Gabriel nickte. »Der zweite Ring befindet sich an einem sicheren Ort. Und wisst ihr, was eine genaue Untersuchung des Rings den Behörden liefern würde?«

»Fingerabdrücke«, sagte Penelope. »Von einem gewissen Luciano Lopes und einer gewissen Adria Vivas. Beide sind den Behörden wahrscheinlich unbekannt. Aber wenn sie ein bisschen nachforschen, und das werden sie, werden sie ziemlich schnell herausfinden, dass diese beiden Unbekannten zufällig zum Zeitpunkt mehrerer großer Raubüberfälle in verschiedenen Ländern anwesend waren. Und wenn sie das erst mal herausgefunden haben, dann heißt es Ciao, Anonymität und Willkommen auf der Liste von Interpols meistgesuchten Verbrechern!«

»Wir haben die Fingerabdrücke von den Tassen genommen, die ihr in Benson’s Café benutzt habt«, fügte Gabriel hinzu und sah sie fest an. »Vielen Dank dafür.«

Luciano lachte kalt. »Ein Anruf, und ich könnte der alten Frau alles erzählen, was du in den letzten zwei Jahren getrieben hast.«

»Natürlich, wenn du willst, dass ich einen Anruf mache und den Ring der Polizei übergebe«, entgegnete Gabriel scharf.

»Vergiss nicht«, schaltete sich Adria ein, »wir haben immer noch Val.«

»Ach, wirklich?«, sagte Gabriel und richtete den Blick auf seine Mutter.

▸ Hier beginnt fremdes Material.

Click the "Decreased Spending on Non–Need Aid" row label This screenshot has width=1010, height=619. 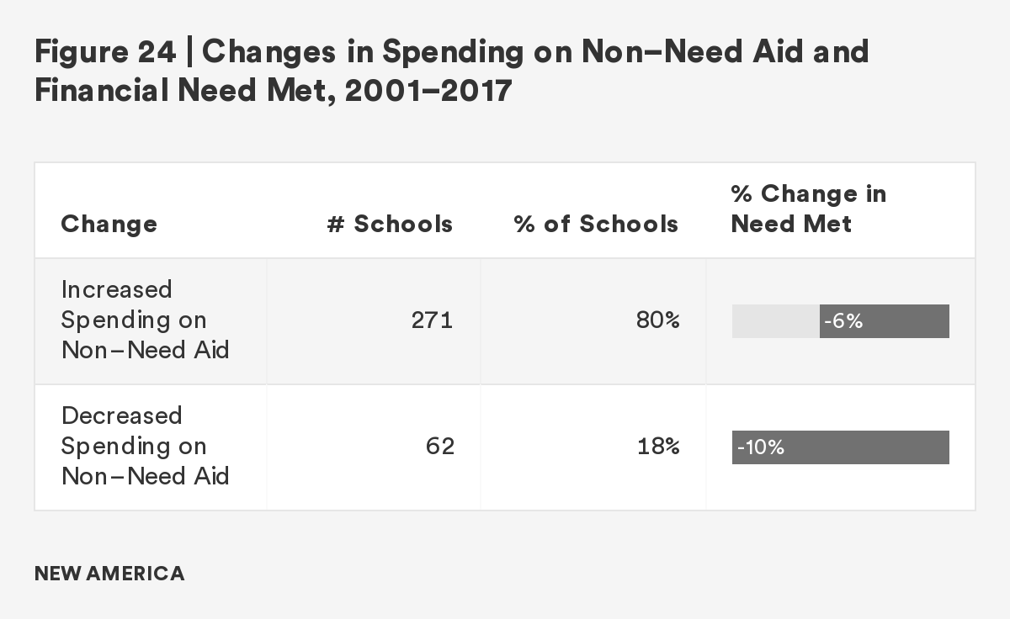click(145, 446)
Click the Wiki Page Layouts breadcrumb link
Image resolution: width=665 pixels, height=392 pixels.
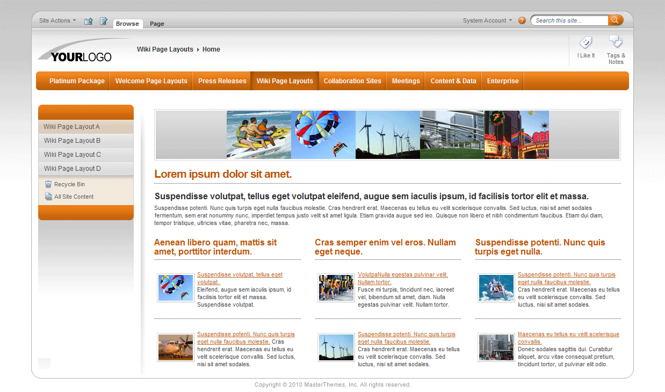tap(165, 49)
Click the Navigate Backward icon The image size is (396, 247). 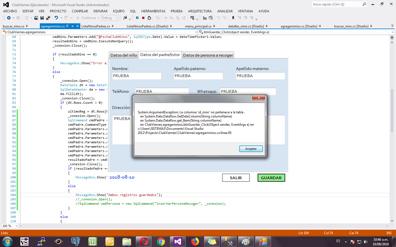[x=9, y=18]
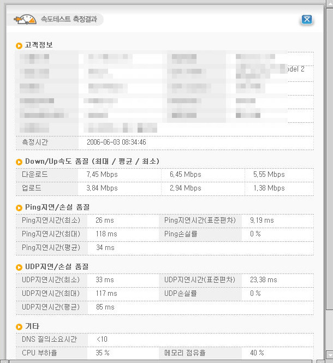This screenshot has width=333, height=363.
Task: Click the measurement time value 2006-06-03 08:34:46
Action: (x=116, y=142)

Sie wich zurück. »Wie meinst du das?«

»Ich meine: Seid ihr sicher, dass ihr Valentin Knight noch habt?«

Erst jetzt, als er sah, dass die Bahnhofsuhr 8:35 Uhr anzeigte, lächelte er.

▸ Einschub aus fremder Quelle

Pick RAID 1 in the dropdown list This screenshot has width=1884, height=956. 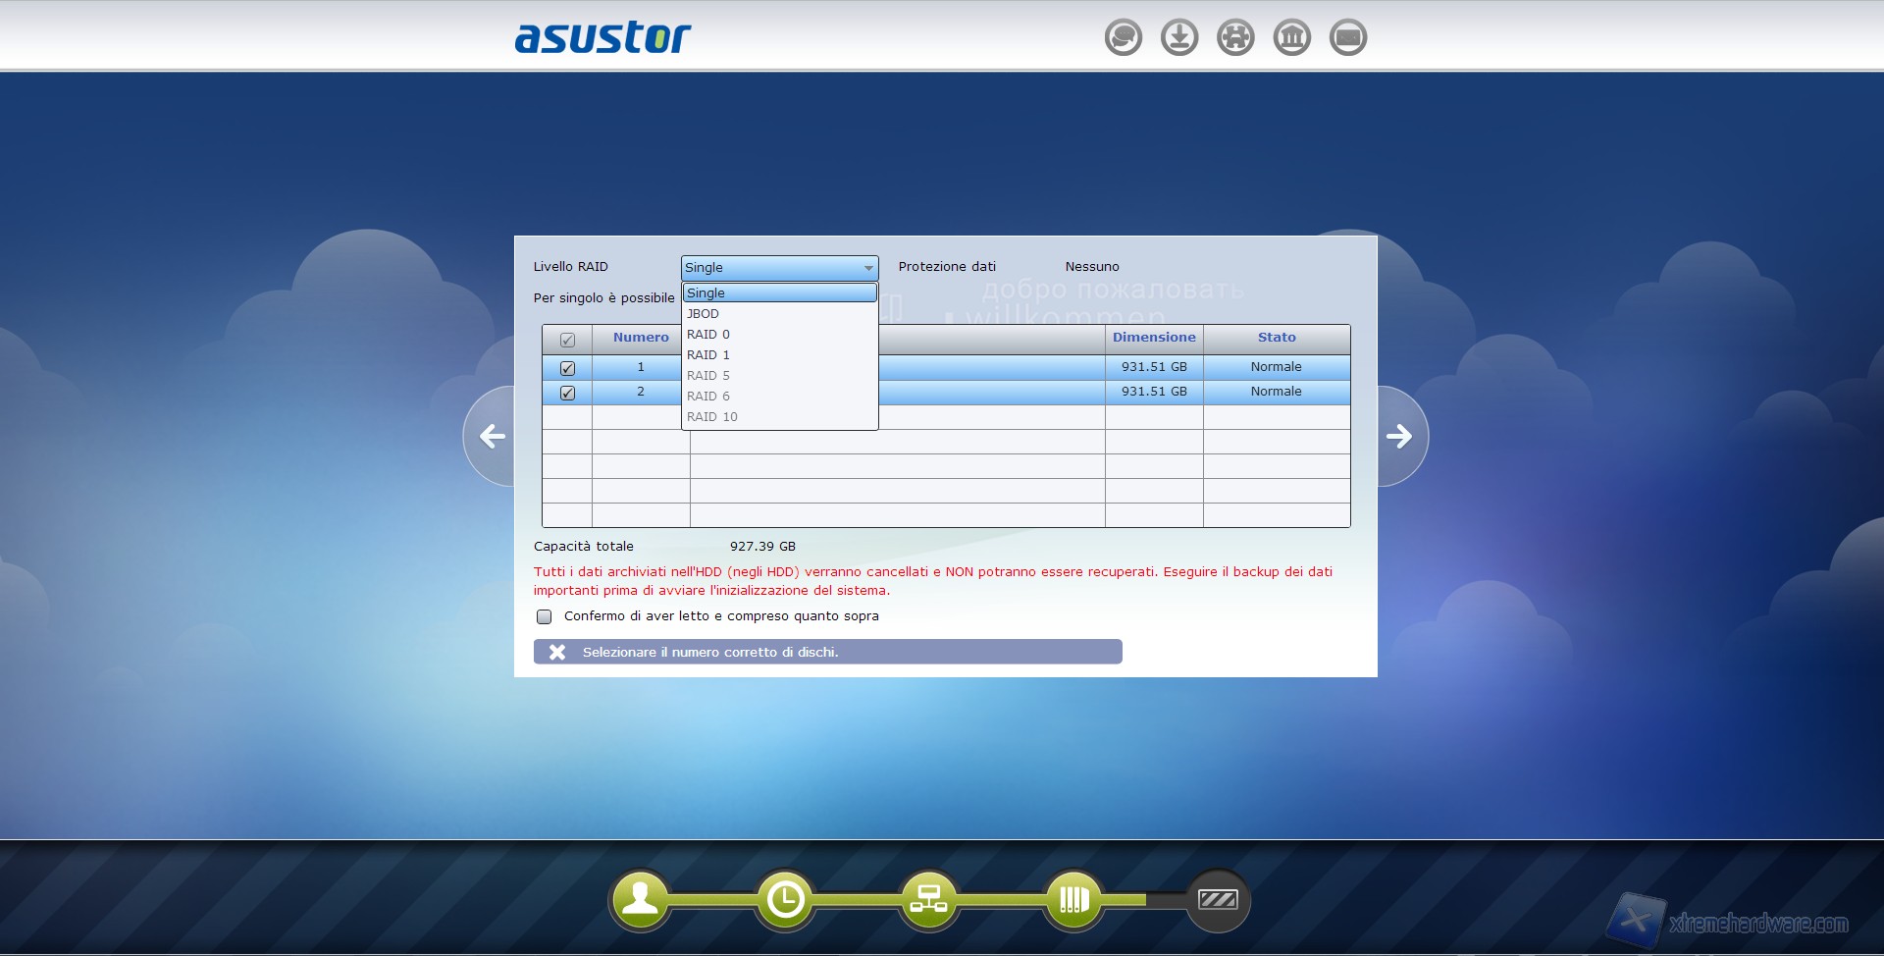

»Wo ist der Rest deiner Bande, Gabriel?«, fragte Luciano, dem jetzt erst aufzufallen schien, dass sie nur zu zweit waren. »Wo ist Nikki?«

Es war Penelope, die antwortete. »Sie meinen, jetzt gerade? Och, die müsste schon lange weg sein. Zusammen mit Valentin Knight.«

Gabriels Eltern wechselten einen Blick, und etwas Wildes, Unbezähmbares brannte in ihren Augen. Dann kramte Gabriels Vater ein Handy hervor und hob es ans Ohr. »T., sag mir, dass du den Jungen hast … Was soll das heißen, er ist weg? Dann hol ihn zurück, sonst statte ich deinen Eltern persönlich einen Besuch ab!« Er legte auf und holte tief Luft. »Du hast soeben eine Grenze überschritten, Sohn.«

»Nein, ihr habt eine Grenze überschritten, als ihr Val entführt und Grandma bedroht habt«, entgegnete Gabriel, und es kostete ihn die größte Mühe, dass seine Stimme nicht vor Wut zitterte. »Wir haben bezahlt, was wir euch schuldig waren, und wir haben uns zurückgeholt, was uns gehört. Die Rechnung ist beglichen.«

»Das Problem ist nur, dass nicht ihr entscheidet, wann die Rechnung beglichen ist, nicht wahr, Luce?«, sagte Adria, deren grüne Augen von Gabriel zu Penelope huschten.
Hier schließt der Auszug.